In order to intervene in the machining process efficiently, the sensory data must be processed autonomously producing effective actuation signals that decrease the relative vibration between the cutting edges and the workpiece. The underlying algorithm needs to have the on-line ‘complete picture’ of the mechanical properties and dynamic behaviour of the machine tool. Conventional methods used for the identification of the dynamics are based on expert interaction determining a point in the workspace without the mechanical load of the operation. These methods are off-line, time consuming, driven by subjective engineer expertise and lack the clear idea about the nonlinearities affecting the system. Existing tools for nonlinear analysis either serve too strict theoretical  frameworks, which are hard to implement and often fail, or provide solutions for well-prepared low dimensional special cases [12, 13] only.
Currently the contribution of a highly qualified expert to the analysis of machine tool vibrations is unavoidable when large amplitude vibrations occur during machining of high value parts with large size and/or intricate geometry. The vibrations can lead to reject parts, thus endanger a significant portion of the income and the good fame of a company. In a usual scenario, the expert travels to the site, performs measurements needed and gives recommendations according to his vast experience on dynamics identification and machine tool behaviour. The expert is able to extract vibratory parameters (such as natural frequency and damping), determine mode shapes with various resolution and positions, recognize nonlinear phenomena and qualitatively predict the machining process performance. The solutions for vibration attenuation  go beyond the simple changing of technological parameter(s) by designing and introducing passive  or semi-active dampers  on the machine structure.

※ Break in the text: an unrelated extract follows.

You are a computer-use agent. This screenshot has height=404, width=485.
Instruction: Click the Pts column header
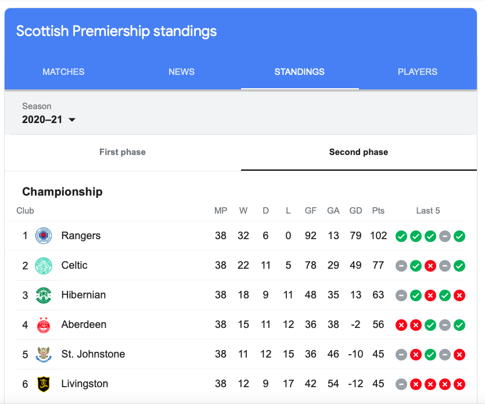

The procedure described above is far from being objective and automated, although recent advances in the field of sensor and actuation techniques allow compact, fairly affordable and highly tailored embedded hardware solutions . These tailor-made solutions enable the dynamics characterization of the machine, and reduce the need for significant intervention to the process, and doing so they substantially outperform the passive solutions. The challenge in this research lies in the replacement of the expert’s knowledge and experience. So far, the dynamics of the machines has never been described without human assistance focusing dominantly on mechanical modelling and on recognition of patterns in6 measurement data. The 4th industrial revolution will prevent such manual techniques in future autonomous machining applications.